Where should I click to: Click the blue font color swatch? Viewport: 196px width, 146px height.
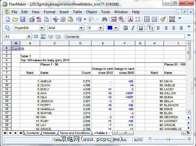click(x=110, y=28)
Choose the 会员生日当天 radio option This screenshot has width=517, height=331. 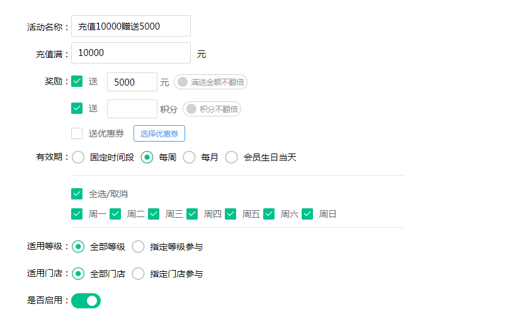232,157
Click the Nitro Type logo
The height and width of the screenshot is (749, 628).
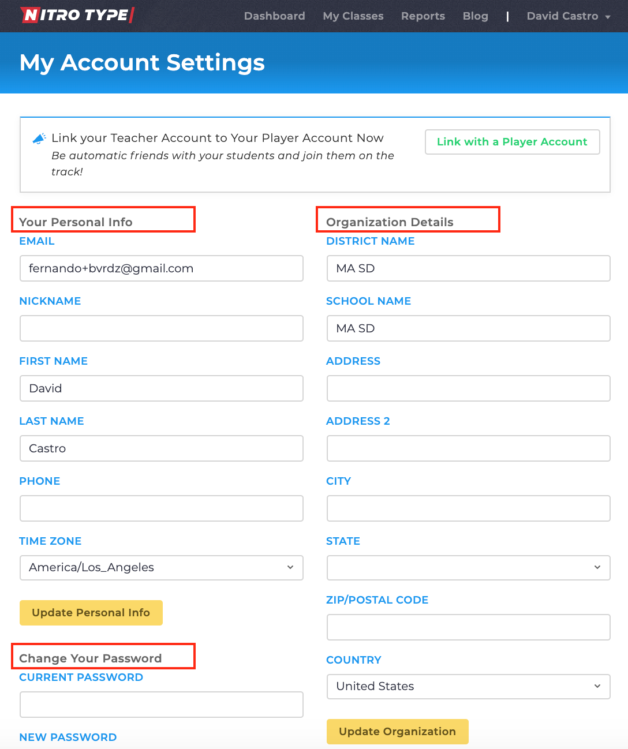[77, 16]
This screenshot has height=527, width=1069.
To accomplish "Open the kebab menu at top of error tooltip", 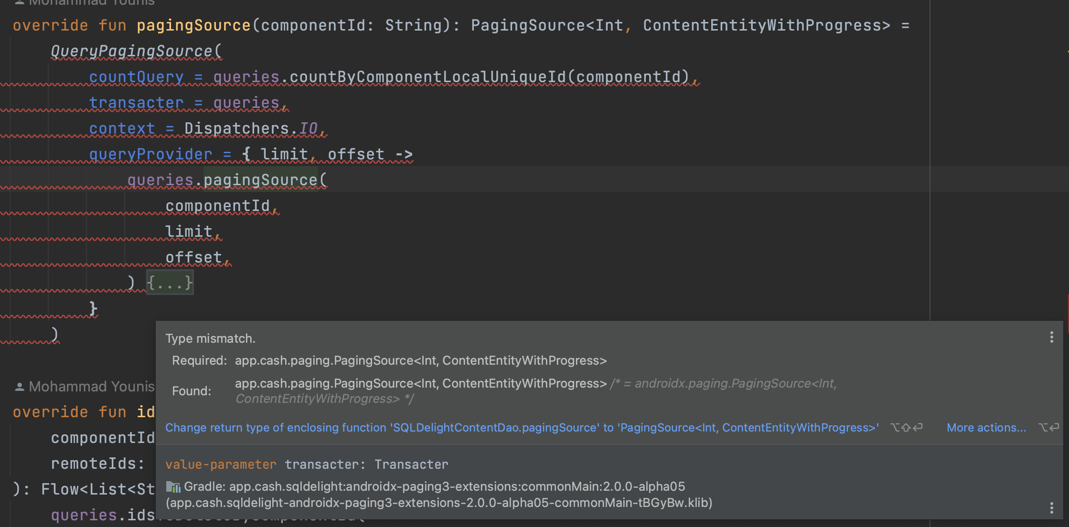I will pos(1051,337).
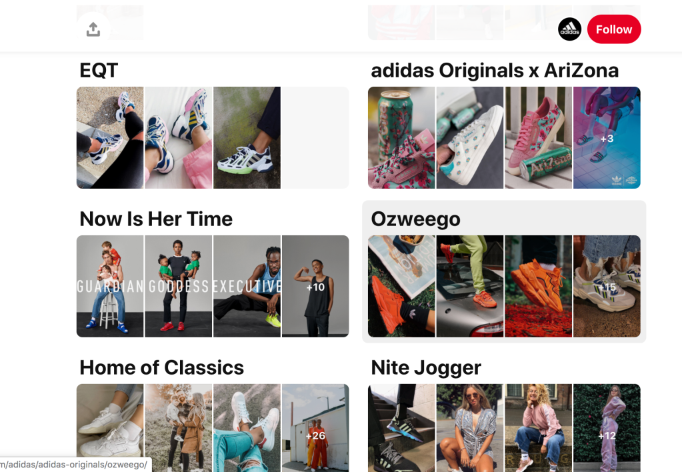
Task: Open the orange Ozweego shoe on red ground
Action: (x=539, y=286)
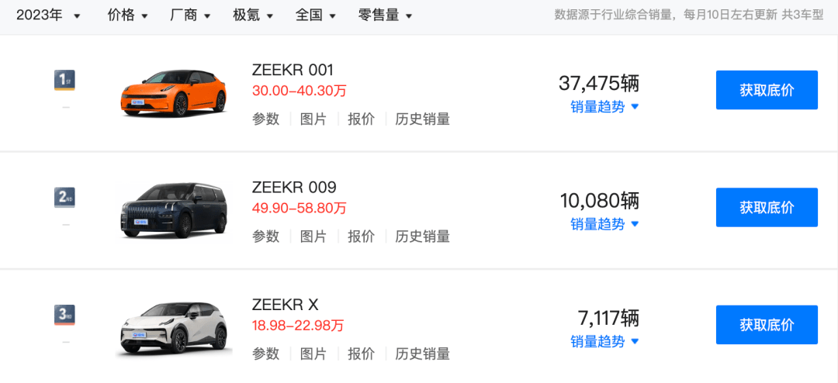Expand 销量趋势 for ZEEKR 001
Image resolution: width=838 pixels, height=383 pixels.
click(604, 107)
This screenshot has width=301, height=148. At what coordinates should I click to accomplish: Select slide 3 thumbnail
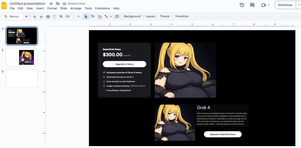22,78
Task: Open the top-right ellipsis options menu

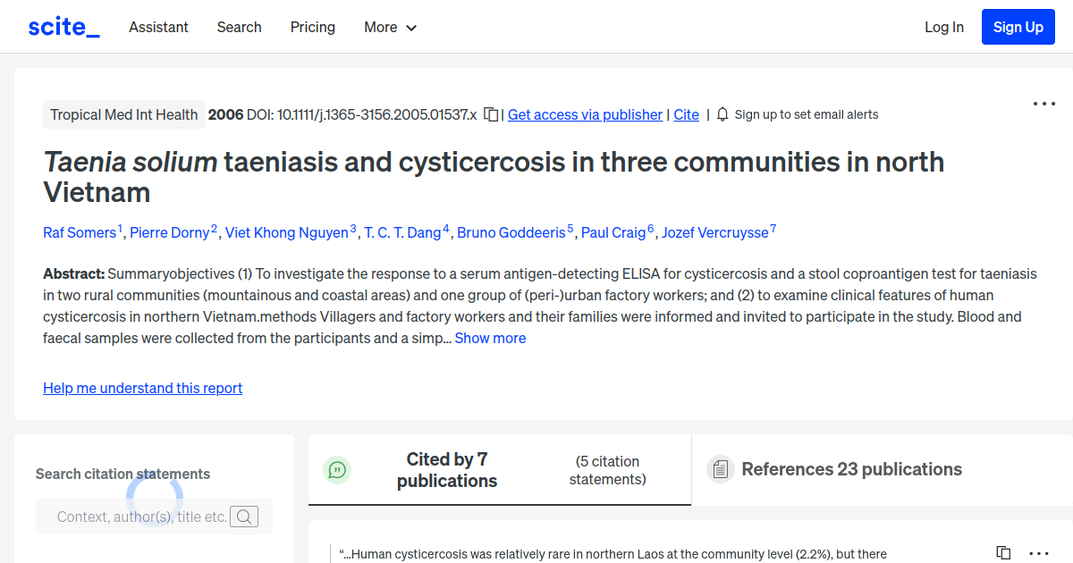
________________________
• _Work to do_:
Copy the records from the line with "This screenshot has width=301, height=148." through the end of the records, swapping "thumbnail" for "preview" and keeping everything else the same. Leave the pictures out.

• _Output of the task_:
This screenshot has width=301, height=148. At what coordinates should I click to accomplish: Select slide 3 preview
22,78
Task: Open the top-right ellipsis options menu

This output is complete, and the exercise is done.